Pongámoslo de otro modo: nuestra miseria de masas –ahora urbana— no es resoluble en el marco de las políticas económicas vigentes. Nuestra profunda desigualdad –la peor de toda América— no se debe a que México continúa metido en una crisis y sus efectos. Por el contrario: durante los últimos años, las recetas económicas aplicadas una y otra vez, hicieron mutar a la economía mexicana y con ella ha emergido un nuevo tipo de sociedad que llegó para quedarse.
El Coneval está ya en condiciones de presentar un largo plazo (tendencias esenciales desde 1988 o 1992, según la disponibilidad de datos) unos 25 años –una generación completa— que permite análisis más allá de presidentes y sexenios.
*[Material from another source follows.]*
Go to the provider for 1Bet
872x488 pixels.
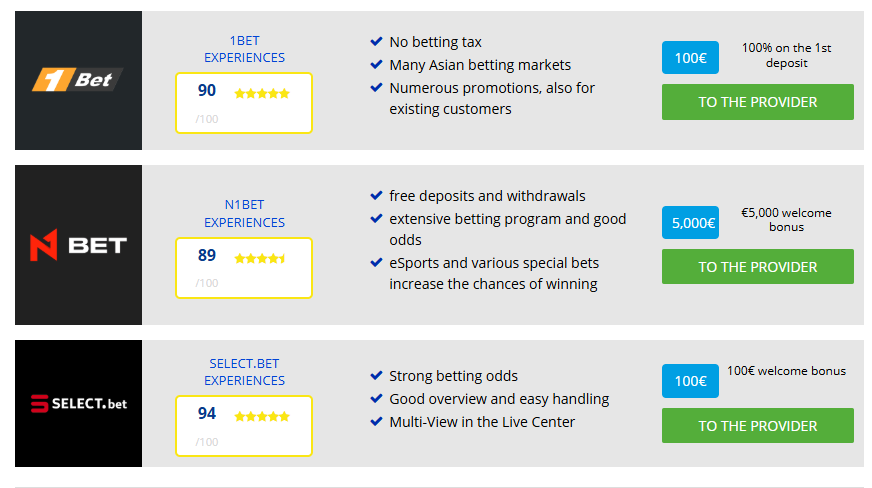click(x=757, y=102)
Y el resultado desconsuela: no hay forma de esperar una mejora en los últimos tres años, y sí, por el contrario, todos los indicadores apuntan a un mayor empobrecimiento de la sociedad mexicana ¡seis años después de la crisis!
Durante las últimas décadas, el número absoluto de pobres ha seguido creciendo: de 47 millones en 1994, a 61.3 millones en 2012, tendencia que no se ha detenido hasta el presente.
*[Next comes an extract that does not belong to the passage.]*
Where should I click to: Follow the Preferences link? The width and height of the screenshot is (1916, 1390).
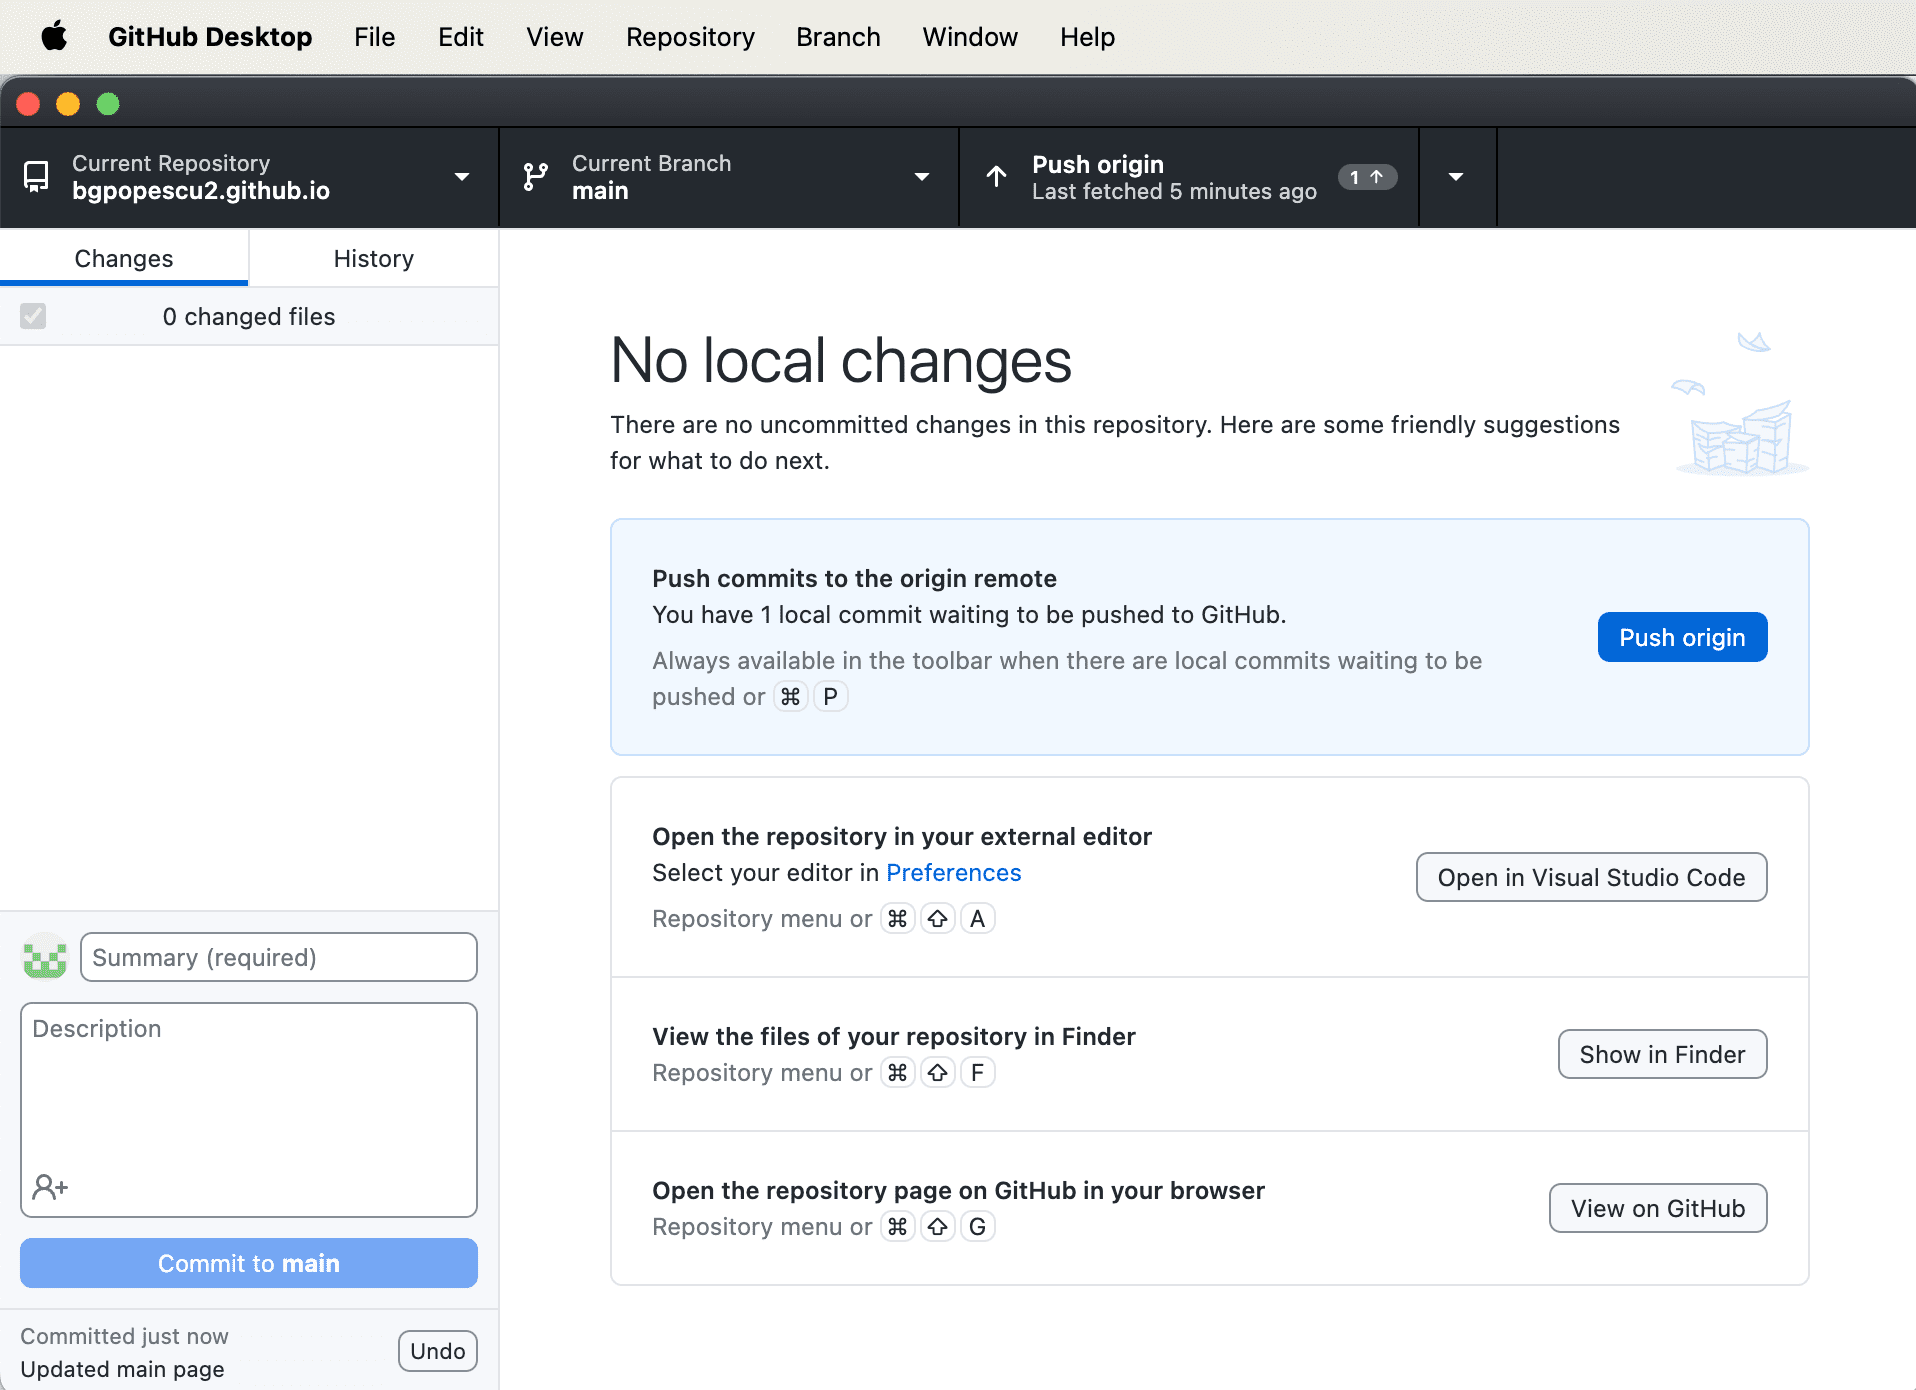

Pero la transfiguración de la pobreza es igualmente preocupante: no es que se haya quedado arrumbada por la historia, en el territorio rural, sino que se ha mudado a las ciudades. 41.7 millones de pobres (incluyendo a extremadamente pobres) viven en nuestras urbes; 21.9 millones en el campo. Y vean esto: casi el 9 por ciento de todos nuestros pobres viven en 10 municipios urbanos, y tres de ellos son habitados por tres cuartos de millón: Puebla, Iztapalapa y Ecatepec. Son datos ciertos de 2012, pero –insisto— no hay ningún elemento, contra tendencia ni política que parezca evitar su agudización.
¿Por qué lo afirmo? Porque el ingreso de los hogares (con datos de 2014) no sólo no mejora, sino que es más bajo que en 1994. Coneval lo explica así: “A raíz de dos crisis económicas severas, la falta de crecimiento de la productividad, la volatilidad del precio de los alimentos e incluso un muy bajo nivel del salario mínimo, desde 1992… el poder adquisitivo promedio de los mexicanos no incrementó e incluso disminuyó”. (www.coneval.gob.mx/Informes/Evaluacion/IEPDS_2014/IEPDS_2014.pdf)
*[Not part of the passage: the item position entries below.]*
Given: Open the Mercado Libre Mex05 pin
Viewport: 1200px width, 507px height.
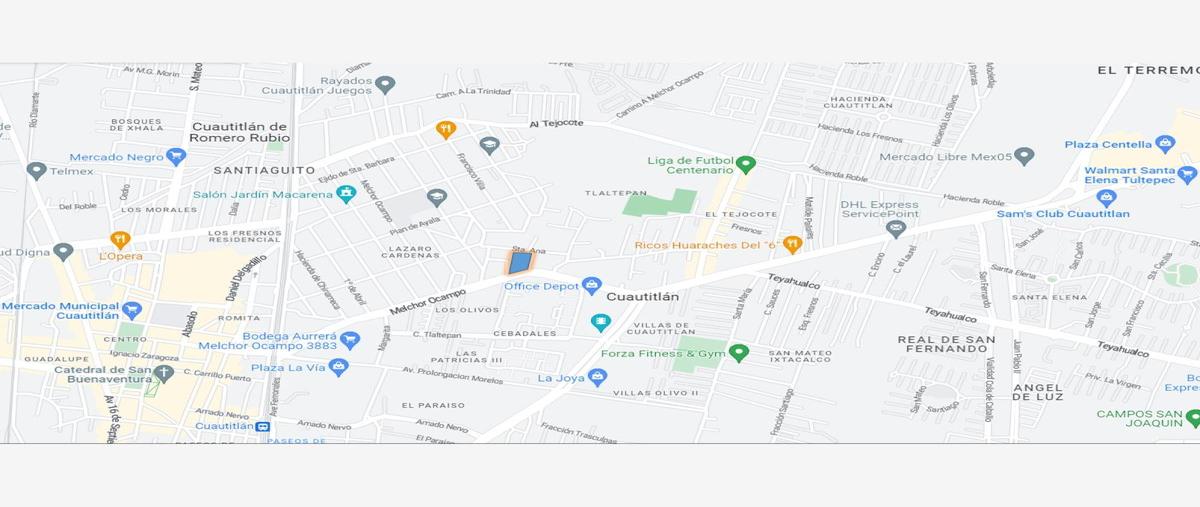Looking at the screenshot, I should 1023,156.
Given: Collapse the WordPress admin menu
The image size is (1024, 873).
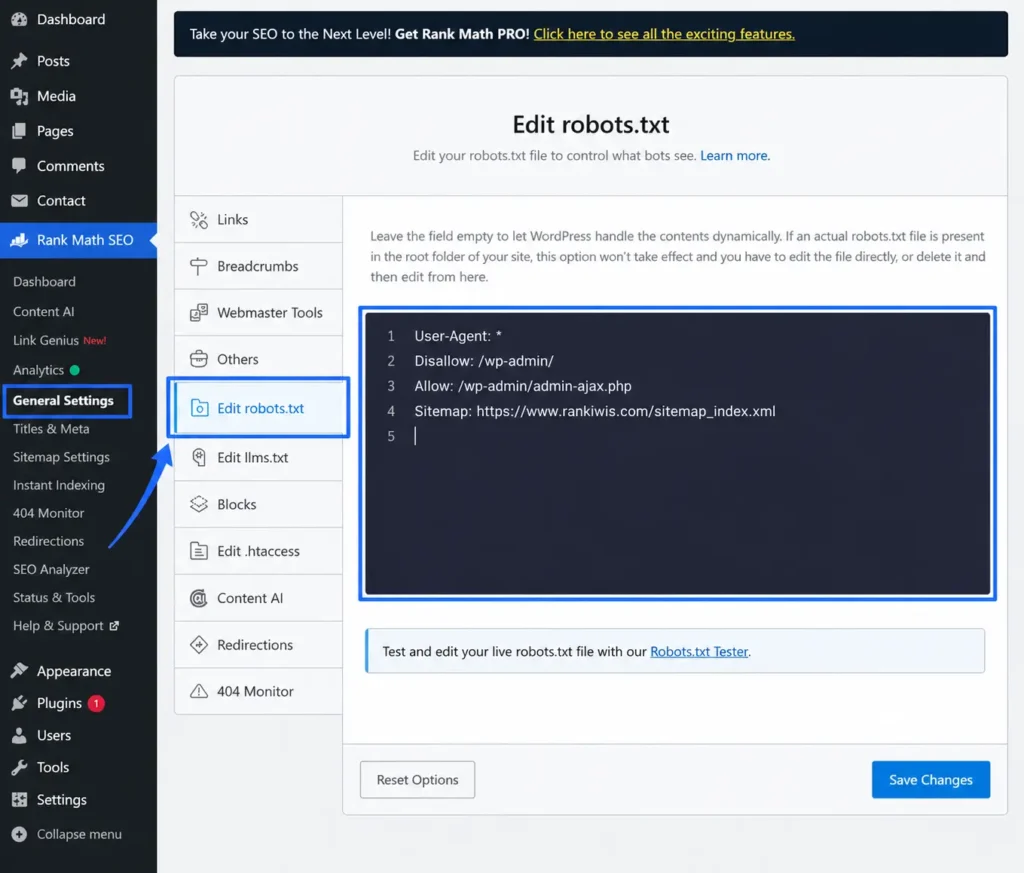Looking at the screenshot, I should click(67, 834).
Hay que hacer una radiografía más precisa de esta sociedad construida bajo la hipótesis de la desigualdad permanente (no crece, no genera empleos suficientes, deprime los salarios intencionadamente y cobra muy pocos impuestos a los ganadores del arreglo) y cuyo único dique está a punto de abollarse: los 5 mil 904 programas de desarrollo social (federales, estatales y municipales), gruesamente financiados por la renta petrolera, que a su vez, ha entrado ya en su propia crisis descendente.
Y mientras, las principales novísimas reformas estructurales aseguran este modelo de reparto de riqueza al revés (como aquella que encoge y debilita a Pemex), cuya consecuencia obvia será la obtención de menos recursos para el gobierno federal y para el gasto social.
La seriedad y la imparcialidad del último informe de CONEVAL, nos dice que esta sociedad no es una estación provisional, derivada de una coyuntura adversa que se superará con “los frutos de las reformas estructurales”, todo lo contrario: este tipo de sociedad desgarrada llegó de la mano de ellas y para quedarse.